Da mesma forma que procuramos os profissionais especializados para dirimir uma dor no corpo, precisamos procurar os profissionais especializados para a dor psicológica, para o sofrimento mental. Aliás, muitos desarranjos no corpo são devido a sofrimentos mentais e vice-versa, afinal somos seres unitários. Pode-se procurar pelo Sistema Único de Saúde (SUS), que possui a Rede de Atenção Psicossocial (RAPS), com seus dispositivos voltados para essa complexidade da saúde, tais como os CAPS e Emergência Psiquiátrica. Outra opção são as clínicas escolas das Instituições de Ensino Superior. Na UEM, por exemplo, temos a Unidade de Psicologia Aplicada e o Ambulatório de Psiquiatria. Também se pode recorrer a rede privada de assistência a saúde mental. O que não pode é estigmatizar o sofrimento mental e deixar a saúde mental de lado. Mas nem tudo se consegue sozinho.
A Organização Mundial de Saúde (OMS) afirma que a saúde mental é um estado de bem-estar vivido pelo indivíduo, estado esse que possibilita o desenvolvimento de suas habilidades pessoais para que ele consiga responder aos desafios da vida e contribuir com a comunidade. Só por essa definição podemos apreender que a saúde mental de um indivíduo não depende exclusivamente dele; são necessários suportes que lhe ofereçam condições para “desenvolver suas habilidades”, tais como acesso à educação, aos bens culturais, às políticas de saúde e de amparo social, ao lazer, à moradia digna, ao trabalho, para citar as de ordem mais importantes imediatas. Para responder “aos desafios da vida”, o indivíduo necessita ter suas necessidades básicas atendidas, precisa se sentir pertencente a um grupo social, a uma comunidade, precisa ser tratado com dignidade e com respeito, precisa ter segurança a sua integridade física e moral, precisa se sentir validado e apreciado pelos seus próximos e pela sociedade. Tendo essas questões garantidas, muito possivelmente ele terá como “contribuir com a comunidade”, criando e ofertando a ela bens de ordem material e imaterial, na maior parte das vezes por meio de seu trabalho. Eu costumo dizer que para se ter saúde mental é preciso cuidar bem do viver, e cuidar do viver não é algo que se refere apenas a uma pessoa ou a sua família, é muito mais amplo, é projeto social, é projeto político, é projeto coletivo. Cuidar da saúde mental, então, não se refere somente a cuidar do bem-estar individual, é cuidar do coletivo e de tudo o que nos tornou e nos torna humanamente sensíveis.

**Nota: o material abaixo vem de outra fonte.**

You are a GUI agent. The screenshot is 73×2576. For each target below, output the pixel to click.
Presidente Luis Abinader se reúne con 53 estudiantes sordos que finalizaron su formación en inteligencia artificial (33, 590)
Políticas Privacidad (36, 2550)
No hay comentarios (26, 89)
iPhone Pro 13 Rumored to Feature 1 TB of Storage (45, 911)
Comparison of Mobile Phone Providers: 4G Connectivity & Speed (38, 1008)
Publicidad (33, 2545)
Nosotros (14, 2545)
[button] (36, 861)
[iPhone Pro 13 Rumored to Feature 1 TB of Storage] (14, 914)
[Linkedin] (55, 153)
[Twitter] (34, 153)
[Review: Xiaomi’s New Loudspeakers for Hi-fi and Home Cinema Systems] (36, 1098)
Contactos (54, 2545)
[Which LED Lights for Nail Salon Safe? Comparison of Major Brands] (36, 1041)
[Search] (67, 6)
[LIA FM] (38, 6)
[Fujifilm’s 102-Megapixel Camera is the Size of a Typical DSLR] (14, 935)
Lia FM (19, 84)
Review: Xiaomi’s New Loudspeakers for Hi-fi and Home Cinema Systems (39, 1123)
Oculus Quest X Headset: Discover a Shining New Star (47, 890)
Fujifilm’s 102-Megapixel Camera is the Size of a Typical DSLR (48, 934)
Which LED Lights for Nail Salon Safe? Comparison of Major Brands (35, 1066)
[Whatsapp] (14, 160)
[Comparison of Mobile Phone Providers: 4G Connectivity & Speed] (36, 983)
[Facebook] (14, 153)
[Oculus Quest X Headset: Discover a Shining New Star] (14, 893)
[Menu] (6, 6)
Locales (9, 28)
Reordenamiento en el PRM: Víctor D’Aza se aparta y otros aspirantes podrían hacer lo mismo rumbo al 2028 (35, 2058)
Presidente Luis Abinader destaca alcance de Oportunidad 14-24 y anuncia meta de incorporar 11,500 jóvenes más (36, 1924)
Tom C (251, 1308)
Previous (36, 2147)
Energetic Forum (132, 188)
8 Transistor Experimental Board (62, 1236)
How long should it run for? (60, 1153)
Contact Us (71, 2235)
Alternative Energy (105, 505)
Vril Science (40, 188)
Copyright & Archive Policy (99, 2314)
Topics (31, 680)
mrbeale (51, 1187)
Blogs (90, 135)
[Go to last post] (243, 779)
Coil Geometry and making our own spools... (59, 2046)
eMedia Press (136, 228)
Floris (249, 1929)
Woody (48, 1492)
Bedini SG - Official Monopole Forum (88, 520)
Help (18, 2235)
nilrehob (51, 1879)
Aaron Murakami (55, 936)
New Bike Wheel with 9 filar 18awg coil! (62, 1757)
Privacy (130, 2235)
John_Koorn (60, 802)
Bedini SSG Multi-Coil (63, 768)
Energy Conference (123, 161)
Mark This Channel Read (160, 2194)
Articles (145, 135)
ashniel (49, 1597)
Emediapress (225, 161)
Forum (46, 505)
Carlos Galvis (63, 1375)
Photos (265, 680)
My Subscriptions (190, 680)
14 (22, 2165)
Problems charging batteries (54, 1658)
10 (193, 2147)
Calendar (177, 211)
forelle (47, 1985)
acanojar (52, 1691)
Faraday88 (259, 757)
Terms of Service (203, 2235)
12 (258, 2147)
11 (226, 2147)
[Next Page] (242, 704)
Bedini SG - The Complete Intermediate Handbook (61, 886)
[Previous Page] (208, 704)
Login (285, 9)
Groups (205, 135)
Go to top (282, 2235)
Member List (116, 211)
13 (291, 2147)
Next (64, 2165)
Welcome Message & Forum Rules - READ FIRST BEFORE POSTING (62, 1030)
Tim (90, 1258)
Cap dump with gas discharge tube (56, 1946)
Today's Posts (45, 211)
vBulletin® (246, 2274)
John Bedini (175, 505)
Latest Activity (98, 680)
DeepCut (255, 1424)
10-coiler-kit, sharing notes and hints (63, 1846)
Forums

Lucia Cecilia da Silva é docente aposentada da Universidade Estadual de Maringá, onde ainda atua voluntariamente como pesquisadora sênior do Programa de Pós-Graduação em Psicologia. Doutora em Psicologia pela Universidade de São Paulo, com pós-doutorado pela Université Paris 7. Atua como psicóloga clínica no Veredas Instituto de Psicologia, Arte e Cultura, em Maringá.